The file compose.yml (in conjunction with config.alloy) tells Docker how to build the containers and set up the Prometheus and OpenTelemetry services. By default, compose.yml will utilize a predefined image of Prometheus to store data at /var/lib/docker/volumes/ for 15 days. We want to have access to much longer time streams than this, meaning we need to change the location to somewhere on disk with greater available space and change the retention to some longer duration, say 2 years. Change the Prometheus section of compose.yml to the following (or to alternative disk location and retention time):

prometheus:
    image: prom/prometheus:latest
    container_name: prometheus
    command:
      - "--config.file=/etc/prometheus/prometheus.yml"
      - "--enable-feature=remote-write-receiver"
      - "--storage.tsdb.retention.time=2y"
      - "--storage.tsdb.path=/prometheus"
    ports:
      - 9090:9090
    restart: always
    volumes:
      - /hdd/prometheus:/prometheus

Check the UID and GID of the Prometheus image (most likely 65534:65534, equivalent to nobody:nogroup).

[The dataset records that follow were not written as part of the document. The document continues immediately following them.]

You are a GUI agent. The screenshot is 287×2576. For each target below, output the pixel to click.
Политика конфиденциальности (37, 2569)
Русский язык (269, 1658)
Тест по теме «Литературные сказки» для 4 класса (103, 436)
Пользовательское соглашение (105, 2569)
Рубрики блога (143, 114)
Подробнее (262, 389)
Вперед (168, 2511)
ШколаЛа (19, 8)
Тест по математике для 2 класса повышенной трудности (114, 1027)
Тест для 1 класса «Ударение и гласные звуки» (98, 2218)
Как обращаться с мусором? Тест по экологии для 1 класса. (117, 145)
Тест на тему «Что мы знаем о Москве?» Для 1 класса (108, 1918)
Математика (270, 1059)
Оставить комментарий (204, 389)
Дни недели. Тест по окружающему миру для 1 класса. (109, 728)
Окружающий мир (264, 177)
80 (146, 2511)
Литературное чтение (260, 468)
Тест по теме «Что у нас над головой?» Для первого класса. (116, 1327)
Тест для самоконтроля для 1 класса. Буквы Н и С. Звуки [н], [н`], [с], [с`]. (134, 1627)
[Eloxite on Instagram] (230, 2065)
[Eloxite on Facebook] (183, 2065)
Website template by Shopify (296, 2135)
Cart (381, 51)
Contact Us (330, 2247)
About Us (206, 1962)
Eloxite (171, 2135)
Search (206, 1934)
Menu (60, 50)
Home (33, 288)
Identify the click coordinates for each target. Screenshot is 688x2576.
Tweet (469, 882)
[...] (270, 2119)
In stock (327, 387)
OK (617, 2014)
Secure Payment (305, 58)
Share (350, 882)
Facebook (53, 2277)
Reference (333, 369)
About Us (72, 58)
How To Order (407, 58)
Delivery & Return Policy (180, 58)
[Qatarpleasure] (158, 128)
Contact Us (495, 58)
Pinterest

docker run --rm prom/prometheus sh -c 'id'

Now make /hdd/prometheus and give the service ownership so it can write to it.

mkdir /hdd/prometheus
sudo chown -R 65534:65534 /hdd/prometheus

Copy alloy.env.example to alloy.env and fill out the sections according to your grafana configuration.

GRAFANA_OTLP_ENDPOINT is client.endpoint from the OpenTelemetry config
GRAFANA_OTLP_USER is username from the OpenTelemetry config
GRAFANA_OTLP_PASSWORD is username from the OpenTelemetry config
GRAFANA_PROM_ENDPOINT is url from the Prometheus config
GRAFANA_PROM_USER is the username from the Promethus config
GRAFANA_PROM_PASS is the password from the Prometheus config

Following the Grafana example above, a completed alloy.env file will look like this

Test the stack with

sudo docker compose up

Navigate to your Grafana Node Exporter Full dashboard (it may take a reselect of Datasource to populate) but you should now see the dashboard with all its data.

Ctrl-C out of that and then start up the stack in the background with

sudo docker compose up -d

Pi SSH

The last thing will be to configure easy access to the Raspberry Pi's SSH. We can do that by creating a passwordless SSH key and installing it on the pi. We're going to be behind ssh anyway, and the Pi isn't public-facing, so this is a safe thing to do.

On the server, generate a new ssh keypair with

ssh-keygen -t rsa

Then, install it on the pi with

ssh-copy-id pi@192.168.0.2

Finally, create an SSH config that automatically supplies the hostname and user:

Create a file on the GReX server in ~/.ssh/config with the contents

Host pi
    Hostname 192.168.0.2
    User pi

Now you can test the easy connection with

ssh pi

All done! We should now be ready to run the pipeline!